Throughout his long life, Picasso was intrigued by portraying people—always people, ignoring the background—conveying their features with a single curved line and their moods with colors. These last works have the humor and playfulness of someone much younger. It has been said of Picasso, “When he was a child, he painted like a man. When he was old, he painted like a child.”
In these rooms, you can get a glimpse of what Picasso treasured. There are works of his own—portraits of girlfriends, his kids, and himself—to which he may have had an emotional attachment. There are paintings by fellow painters who inspired him. As he traveled between his homes in Paris and the south of France, Picasso loved to decorate his studios with these paintings.
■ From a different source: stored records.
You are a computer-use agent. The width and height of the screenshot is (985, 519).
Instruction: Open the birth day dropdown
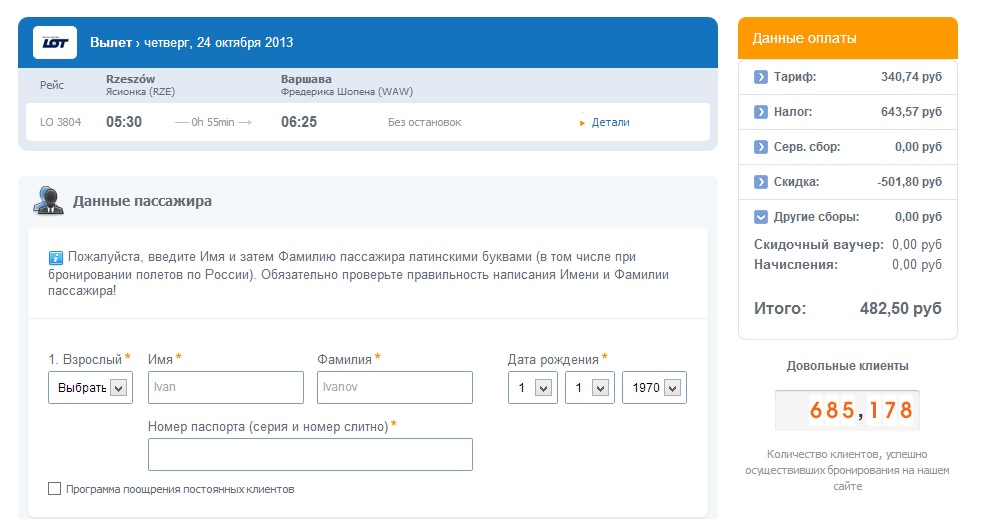pyautogui.click(x=533, y=388)
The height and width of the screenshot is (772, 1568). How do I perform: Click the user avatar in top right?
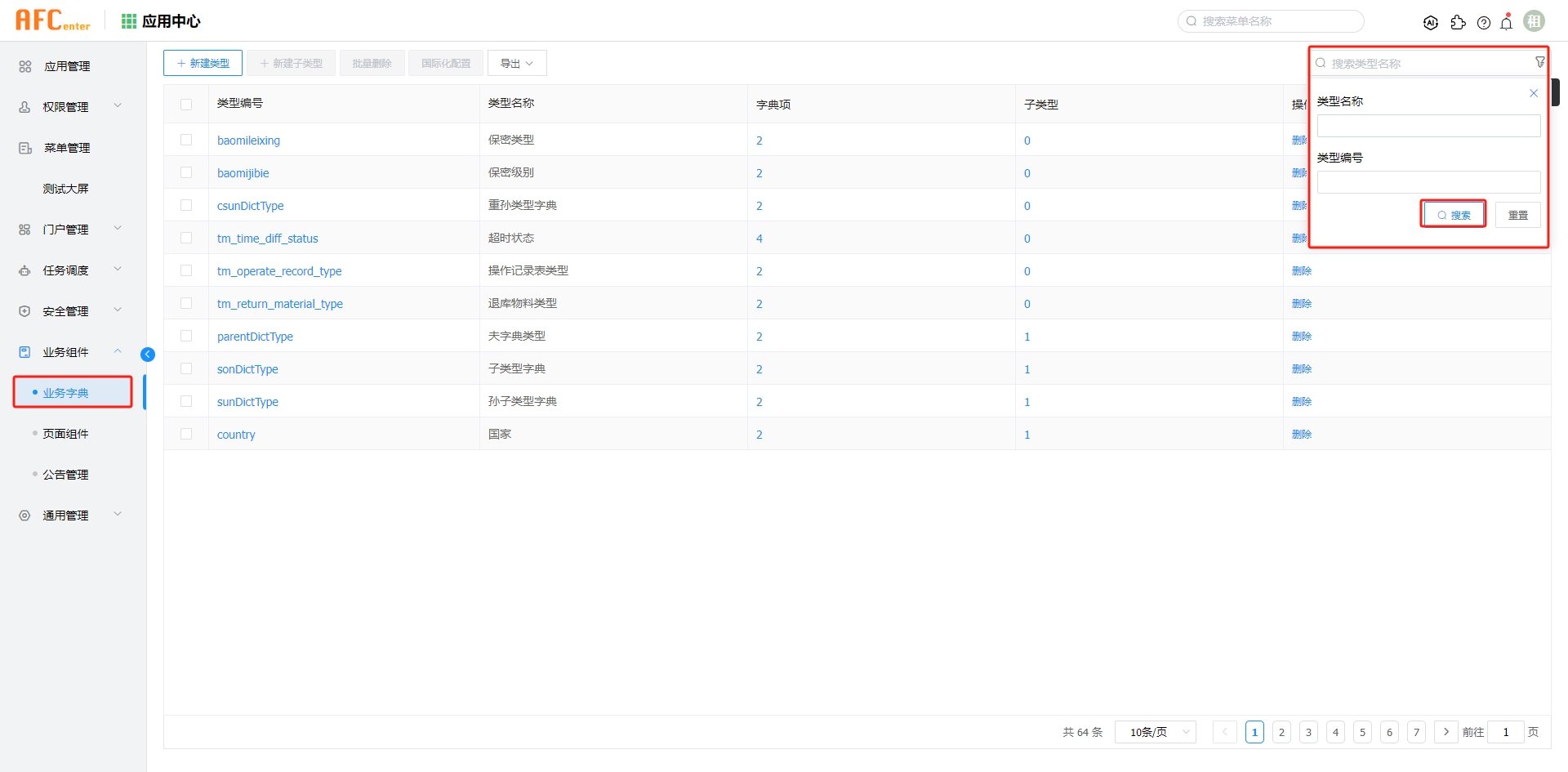pos(1534,21)
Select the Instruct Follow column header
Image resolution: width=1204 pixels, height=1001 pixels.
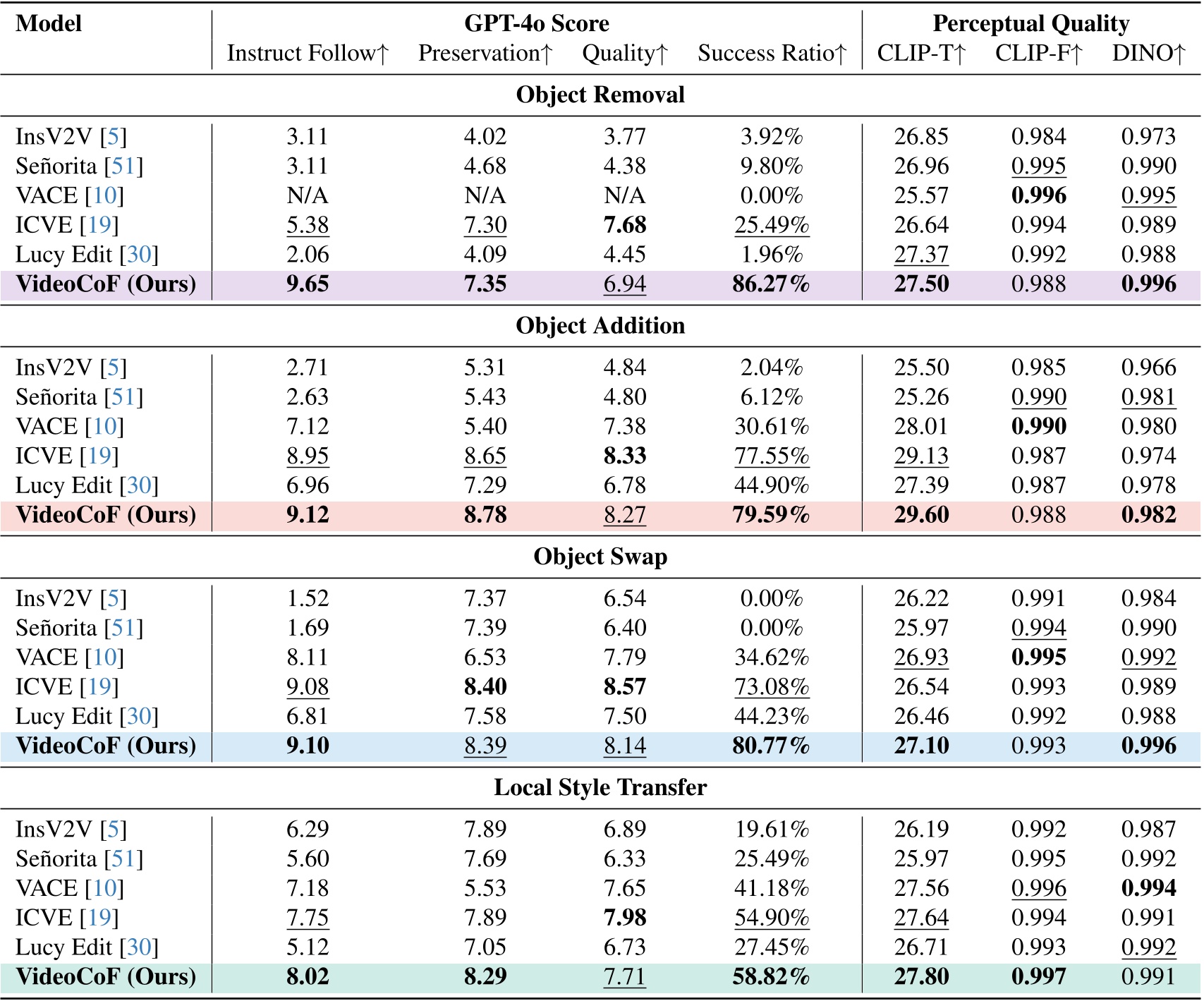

You may see works by Cézanne, whose rocky landscapes and chunky brushwork inspired Picasso’s Cubism. Renoir’s full-figured females inspired Picasso’s bathing women of the 1920s. Henri Rousseau’s work reminded Picasso of the power of childlike simplicity. Picasso collected African tribal masks, which influenced the primitive-looking faces of his early Cubist years. The paintings by Matisse are a reminder that, while the two men are often portrayed as archrivals, in fact they were good friends and neighbors who enjoyed exchanging paintings. You’ll see works by Picasso’s fellow Spaniards-in-exile like Miró, and his Surrealist buddies of the 1920s. Browsing the wide variety of different styles in these rooms, it becomes clear how Picasso incorporated these eclectic elements to become a master of many (other people’s) styles.